- [WHAT IS REQUIRED]:
Copy the records below verbatim, from the first line through the line containing "This screenshot has width=800, height=600.", inclusive, and output nothing else.

[Records from a data collection]
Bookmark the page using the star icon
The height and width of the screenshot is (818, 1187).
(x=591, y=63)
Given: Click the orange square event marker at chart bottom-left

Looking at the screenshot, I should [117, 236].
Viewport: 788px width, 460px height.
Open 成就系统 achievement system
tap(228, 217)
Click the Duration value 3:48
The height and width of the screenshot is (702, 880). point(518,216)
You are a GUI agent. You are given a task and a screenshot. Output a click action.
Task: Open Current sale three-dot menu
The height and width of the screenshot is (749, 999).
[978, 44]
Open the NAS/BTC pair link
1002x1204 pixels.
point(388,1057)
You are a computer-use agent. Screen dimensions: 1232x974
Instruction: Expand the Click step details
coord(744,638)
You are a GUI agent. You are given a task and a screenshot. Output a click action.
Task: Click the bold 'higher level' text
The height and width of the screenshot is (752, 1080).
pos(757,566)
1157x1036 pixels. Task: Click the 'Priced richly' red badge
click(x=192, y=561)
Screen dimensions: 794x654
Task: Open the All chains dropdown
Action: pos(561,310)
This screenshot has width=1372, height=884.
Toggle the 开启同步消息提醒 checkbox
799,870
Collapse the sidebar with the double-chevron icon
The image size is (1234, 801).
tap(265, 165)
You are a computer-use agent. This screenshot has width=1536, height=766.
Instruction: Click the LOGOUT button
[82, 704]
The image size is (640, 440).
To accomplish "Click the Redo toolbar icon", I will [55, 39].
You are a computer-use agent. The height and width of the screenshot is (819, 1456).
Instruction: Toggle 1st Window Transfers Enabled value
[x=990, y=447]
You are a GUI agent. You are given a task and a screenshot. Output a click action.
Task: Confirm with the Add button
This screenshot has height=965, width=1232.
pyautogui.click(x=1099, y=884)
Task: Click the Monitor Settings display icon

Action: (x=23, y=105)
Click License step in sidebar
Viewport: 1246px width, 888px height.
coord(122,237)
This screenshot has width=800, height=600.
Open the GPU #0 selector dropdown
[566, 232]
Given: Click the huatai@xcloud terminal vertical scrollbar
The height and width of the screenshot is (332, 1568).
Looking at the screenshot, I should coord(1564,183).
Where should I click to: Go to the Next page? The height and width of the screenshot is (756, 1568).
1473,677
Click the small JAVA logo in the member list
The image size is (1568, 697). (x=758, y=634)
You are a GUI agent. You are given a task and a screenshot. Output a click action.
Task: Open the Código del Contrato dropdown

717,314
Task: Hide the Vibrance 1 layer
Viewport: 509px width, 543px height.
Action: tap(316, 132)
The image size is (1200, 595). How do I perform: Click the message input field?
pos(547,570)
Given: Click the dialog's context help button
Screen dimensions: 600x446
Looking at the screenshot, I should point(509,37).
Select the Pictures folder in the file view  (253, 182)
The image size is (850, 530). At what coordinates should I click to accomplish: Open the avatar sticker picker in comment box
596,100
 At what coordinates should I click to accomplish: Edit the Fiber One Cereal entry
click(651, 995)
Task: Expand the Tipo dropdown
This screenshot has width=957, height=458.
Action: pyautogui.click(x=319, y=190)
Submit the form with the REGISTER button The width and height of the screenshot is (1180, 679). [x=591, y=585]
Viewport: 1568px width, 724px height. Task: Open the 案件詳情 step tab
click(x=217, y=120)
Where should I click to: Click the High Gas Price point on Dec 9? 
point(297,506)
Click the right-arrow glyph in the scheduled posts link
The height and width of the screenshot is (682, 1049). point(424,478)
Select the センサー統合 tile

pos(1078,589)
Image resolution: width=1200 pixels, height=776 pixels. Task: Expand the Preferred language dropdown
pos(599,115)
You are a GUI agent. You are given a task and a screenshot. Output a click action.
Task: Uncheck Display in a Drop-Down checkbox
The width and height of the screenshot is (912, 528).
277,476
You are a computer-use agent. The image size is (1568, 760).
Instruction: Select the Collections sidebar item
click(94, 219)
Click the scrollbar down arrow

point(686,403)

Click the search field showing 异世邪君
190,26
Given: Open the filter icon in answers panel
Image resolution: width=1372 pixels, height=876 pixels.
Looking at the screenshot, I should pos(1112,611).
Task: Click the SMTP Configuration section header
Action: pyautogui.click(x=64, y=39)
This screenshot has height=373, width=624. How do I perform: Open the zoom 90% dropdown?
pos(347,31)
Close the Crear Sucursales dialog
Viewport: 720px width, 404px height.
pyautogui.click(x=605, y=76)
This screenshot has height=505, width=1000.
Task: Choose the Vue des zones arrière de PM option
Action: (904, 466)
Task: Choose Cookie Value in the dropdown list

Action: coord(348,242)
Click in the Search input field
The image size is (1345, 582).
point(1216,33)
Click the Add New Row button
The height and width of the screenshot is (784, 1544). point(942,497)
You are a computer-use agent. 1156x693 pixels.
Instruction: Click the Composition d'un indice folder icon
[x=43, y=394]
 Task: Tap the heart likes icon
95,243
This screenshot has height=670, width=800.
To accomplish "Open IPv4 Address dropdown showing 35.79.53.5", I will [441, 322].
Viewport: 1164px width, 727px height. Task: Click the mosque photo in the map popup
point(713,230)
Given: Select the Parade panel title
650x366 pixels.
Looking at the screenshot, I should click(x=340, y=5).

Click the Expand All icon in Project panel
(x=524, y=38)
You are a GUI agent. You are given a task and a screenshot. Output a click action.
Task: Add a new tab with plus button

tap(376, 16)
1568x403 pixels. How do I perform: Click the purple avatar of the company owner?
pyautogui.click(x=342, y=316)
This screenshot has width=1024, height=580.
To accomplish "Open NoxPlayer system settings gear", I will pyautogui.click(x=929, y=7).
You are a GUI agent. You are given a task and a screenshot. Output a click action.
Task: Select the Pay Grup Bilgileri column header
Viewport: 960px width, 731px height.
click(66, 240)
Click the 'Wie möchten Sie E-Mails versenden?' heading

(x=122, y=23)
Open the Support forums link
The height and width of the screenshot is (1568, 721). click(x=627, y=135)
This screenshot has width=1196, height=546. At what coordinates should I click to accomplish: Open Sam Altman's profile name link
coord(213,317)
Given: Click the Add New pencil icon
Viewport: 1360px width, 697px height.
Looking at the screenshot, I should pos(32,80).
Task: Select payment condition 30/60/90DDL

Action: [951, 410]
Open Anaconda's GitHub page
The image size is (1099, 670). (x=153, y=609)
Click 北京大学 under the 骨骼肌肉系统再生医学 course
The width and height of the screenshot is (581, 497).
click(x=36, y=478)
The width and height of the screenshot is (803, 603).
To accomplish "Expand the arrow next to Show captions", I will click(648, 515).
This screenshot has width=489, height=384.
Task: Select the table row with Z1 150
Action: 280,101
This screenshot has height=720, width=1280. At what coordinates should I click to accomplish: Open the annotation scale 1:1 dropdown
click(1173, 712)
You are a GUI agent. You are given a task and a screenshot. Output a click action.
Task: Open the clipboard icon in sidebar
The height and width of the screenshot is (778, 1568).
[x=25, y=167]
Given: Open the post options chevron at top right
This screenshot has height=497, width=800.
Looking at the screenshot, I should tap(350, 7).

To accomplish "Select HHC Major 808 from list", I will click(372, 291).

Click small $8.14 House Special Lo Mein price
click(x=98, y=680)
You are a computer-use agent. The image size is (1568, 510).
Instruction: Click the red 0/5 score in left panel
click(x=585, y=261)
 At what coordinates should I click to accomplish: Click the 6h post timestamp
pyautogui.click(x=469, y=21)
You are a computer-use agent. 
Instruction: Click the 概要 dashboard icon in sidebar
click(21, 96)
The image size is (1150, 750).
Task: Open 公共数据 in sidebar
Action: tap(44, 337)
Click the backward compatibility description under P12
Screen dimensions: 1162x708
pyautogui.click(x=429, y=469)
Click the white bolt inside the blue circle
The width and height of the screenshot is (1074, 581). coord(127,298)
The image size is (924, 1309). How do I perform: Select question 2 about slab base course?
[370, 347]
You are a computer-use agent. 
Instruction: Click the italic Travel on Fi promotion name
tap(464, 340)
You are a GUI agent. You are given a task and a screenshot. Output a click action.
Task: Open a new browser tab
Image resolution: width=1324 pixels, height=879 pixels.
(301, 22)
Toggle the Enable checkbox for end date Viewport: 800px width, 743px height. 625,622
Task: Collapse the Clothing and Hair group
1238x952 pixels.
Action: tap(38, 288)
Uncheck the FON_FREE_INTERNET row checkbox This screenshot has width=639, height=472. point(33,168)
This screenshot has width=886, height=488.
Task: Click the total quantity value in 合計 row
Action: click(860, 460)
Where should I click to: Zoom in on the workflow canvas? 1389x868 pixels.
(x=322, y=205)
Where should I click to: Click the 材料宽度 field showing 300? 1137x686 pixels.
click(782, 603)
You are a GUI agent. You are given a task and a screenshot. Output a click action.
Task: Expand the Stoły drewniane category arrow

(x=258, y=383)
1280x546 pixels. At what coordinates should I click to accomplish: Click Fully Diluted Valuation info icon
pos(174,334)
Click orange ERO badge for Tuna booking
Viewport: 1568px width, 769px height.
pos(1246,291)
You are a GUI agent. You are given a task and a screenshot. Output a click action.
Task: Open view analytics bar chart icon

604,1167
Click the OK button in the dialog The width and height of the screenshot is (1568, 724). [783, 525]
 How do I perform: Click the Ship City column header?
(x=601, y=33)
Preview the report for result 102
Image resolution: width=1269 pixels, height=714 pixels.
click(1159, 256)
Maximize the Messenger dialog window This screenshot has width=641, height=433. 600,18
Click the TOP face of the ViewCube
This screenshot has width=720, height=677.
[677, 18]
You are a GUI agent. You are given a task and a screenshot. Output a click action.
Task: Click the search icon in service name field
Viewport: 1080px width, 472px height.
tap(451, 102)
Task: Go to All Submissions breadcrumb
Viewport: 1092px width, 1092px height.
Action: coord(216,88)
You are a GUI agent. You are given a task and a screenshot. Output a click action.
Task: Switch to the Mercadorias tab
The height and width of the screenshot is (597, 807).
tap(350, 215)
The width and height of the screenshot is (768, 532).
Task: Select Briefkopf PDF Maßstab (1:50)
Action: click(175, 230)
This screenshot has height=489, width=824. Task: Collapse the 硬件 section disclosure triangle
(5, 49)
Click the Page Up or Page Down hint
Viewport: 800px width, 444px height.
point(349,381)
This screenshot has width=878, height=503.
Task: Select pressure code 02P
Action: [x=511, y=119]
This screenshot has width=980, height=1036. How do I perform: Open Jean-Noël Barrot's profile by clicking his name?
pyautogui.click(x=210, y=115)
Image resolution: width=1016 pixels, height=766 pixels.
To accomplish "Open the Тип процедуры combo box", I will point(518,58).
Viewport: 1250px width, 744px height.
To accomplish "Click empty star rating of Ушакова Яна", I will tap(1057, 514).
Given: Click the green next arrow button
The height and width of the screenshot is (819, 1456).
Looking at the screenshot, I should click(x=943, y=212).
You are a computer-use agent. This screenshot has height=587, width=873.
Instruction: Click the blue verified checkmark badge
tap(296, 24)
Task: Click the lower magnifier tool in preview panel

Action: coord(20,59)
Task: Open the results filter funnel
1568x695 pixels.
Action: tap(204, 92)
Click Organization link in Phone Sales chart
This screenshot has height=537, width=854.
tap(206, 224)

- [FINISHED TASK]:
Bookmark the page using the star icon
The height and width of the screenshot is (818, 1187).
(x=591, y=63)
Given: Click the orange square event marker at chart bottom-left

Looking at the screenshot, I should [117, 236].
Viewport: 788px width, 460px height.
Open 成就系统 achievement system
tap(228, 217)
Click the Duration value 3:48
The height and width of the screenshot is (702, 880). point(518,216)
You are a GUI agent. You are given a task and a screenshot. Output a click action.
Task: Open Current sale three-dot menu
The height and width of the screenshot is (749, 999).
[978, 44]
Open the NAS/BTC pair link
1002x1204 pixels.
point(388,1057)
You are a computer-use agent. Screen dimensions: 1232x974
Instruction: Expand the Click step details
coord(744,638)
You are a GUI agent. You are given a task and a screenshot. Output a click action.
Task: Click the bold 'higher level' text
The height and width of the screenshot is (752, 1080).
pos(757,566)
1157x1036 pixels. Task: Click the 'Priced richly' red badge
click(x=192, y=561)
Screen dimensions: 794x654
Task: Open the All chains dropdown
Action: pos(561,310)
This screenshot has width=1372, height=884.
Toggle the 开启同步消息提醒 checkbox
799,870
Collapse the sidebar with the double-chevron icon
The image size is (1234, 801).
tap(265, 165)
You are a computer-use agent. This screenshot has width=1536, height=766.
Instruction: Click the LOGOUT button
[82, 704]
The image size is (640, 440).
To accomplish "Click the Redo toolbar icon", I will [55, 39].
You are a computer-use agent. The height and width of the screenshot is (819, 1456).
Instruction: Toggle 1st Window Transfers Enabled value
[x=990, y=447]
You are a GUI agent. You are given a task and a screenshot. Output a click action.
Task: Confirm with the Add button
This screenshot has height=965, width=1232.
pyautogui.click(x=1099, y=884)
Task: Click the Monitor Settings display icon

Action: (x=23, y=105)
Click License step in sidebar
Viewport: 1246px width, 888px height.
coord(122,237)
This screenshot has width=800, height=600.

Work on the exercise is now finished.